What particular measure of correlation would be most appropriate for use with two variables measured at an ordinal level?

Spearman's Rho

Ordinal data comes in two general types. The first type of ordinal data is often called
continuous ordinal data. This type of data is found in situations where the researcher has a
relatively detailed set of rankings where the cases have been ranked in a relatively broad range of
categories and where the number or tied rankings is relatively small. Researchers working with
this type of ordinal data use Spearman's Rho to determine the level of correlation that exists
between variables.

When dealing with variables that are measured at an ordinal level, the most appropriate measure of correlation is the Spearman's rank correlation coefficient (or Spearman's rho). Spearman's rho assesses the strength and direction of the monotonic relationship between two ordinal variables. Unlike other correlation measures, the Spearman's rho does not assume a linear relationship between the variables. Instead, it looks at the ranks of the observations, taking into account the order in which they appear.
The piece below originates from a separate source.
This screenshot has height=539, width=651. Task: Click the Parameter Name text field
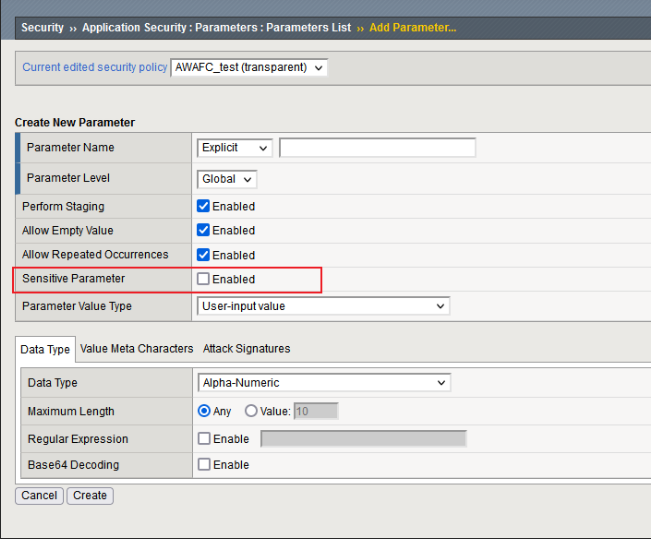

When dealing with variables measured at an ordinal level, the most appropriate measure of correlation to use is Spearman's rank correlation coefficient (rho or rs). Here's how you can calculate it:

1. Assign ranks to each value in both variables. For example, if you have two variables X and Y, rank the values of X from lowest to highest and rank the values of Y from lowest to highest. If there are ties, assign the average rank to the tied values.

2. Calculate the difference between the ranks of each corresponding pair of X and Y values.

3. Square the differences calculated in step 2.

4. Calculate the sum of squared differences.

5. Use the following formula to calculate Spearman's rank correlation coefficient (rho):

rho = 1 - (6 * sum of squared differences) / (n * (n^2 - 1))

In this formula, n represents the number of pairs of values.

Spearman's rank correlation coefficient ranges from -1 to +1. A positive value indicates a positive monotonic relationship (as one variable increases, the other tends to increase), while a negative value indicates a negative monotonic relationship (as one variable increases, the other tends to decrease). A value of zero indicates no monotonic relationship.

Please note that Spearman's rank correlation coefficient measures the strength and direction of monotonic relationships between variables, but it does not provide information about the linearity or causality of the relationship.